◆ **Work instructions**
Retype the following data exactly, but leave its pictures out.

___ Provided data ___

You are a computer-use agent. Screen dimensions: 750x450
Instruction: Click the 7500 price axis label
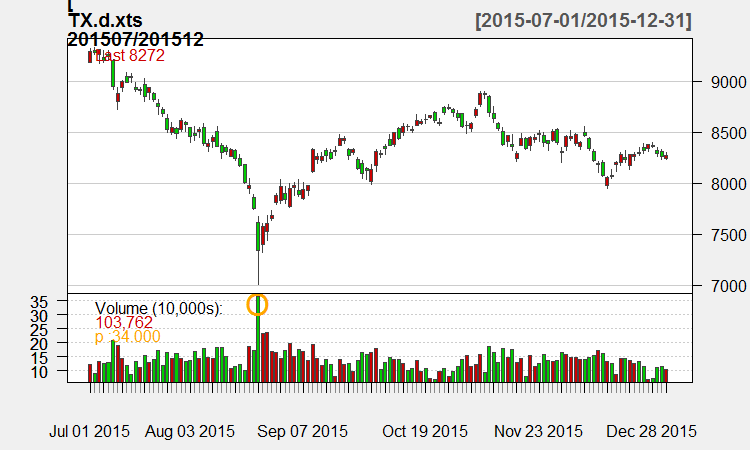click(718, 235)
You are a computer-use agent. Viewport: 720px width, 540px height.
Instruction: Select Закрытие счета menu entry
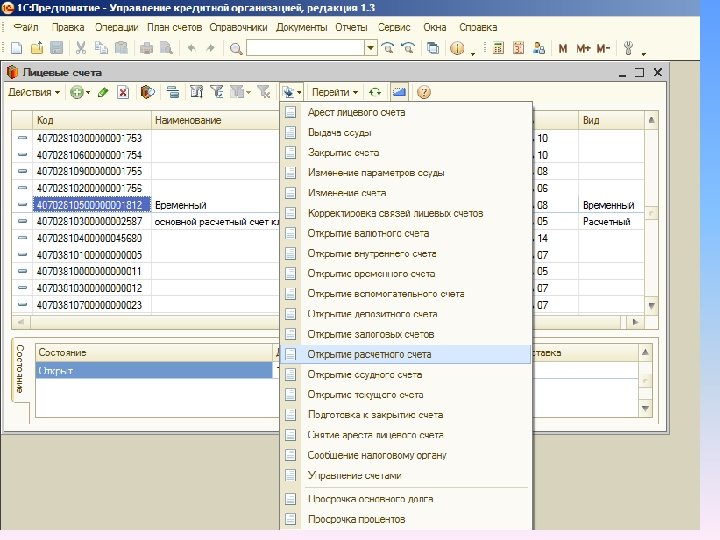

___

◆ **Reply to the exercise**
You are a computer-use agent. Screen dimensions: 750x450
Instruction: Click the 7500 price axis label
click(718, 235)
You are a computer-use agent. Viewport: 720px width, 540px height.
Instruction: Select Закрытие счета menu entry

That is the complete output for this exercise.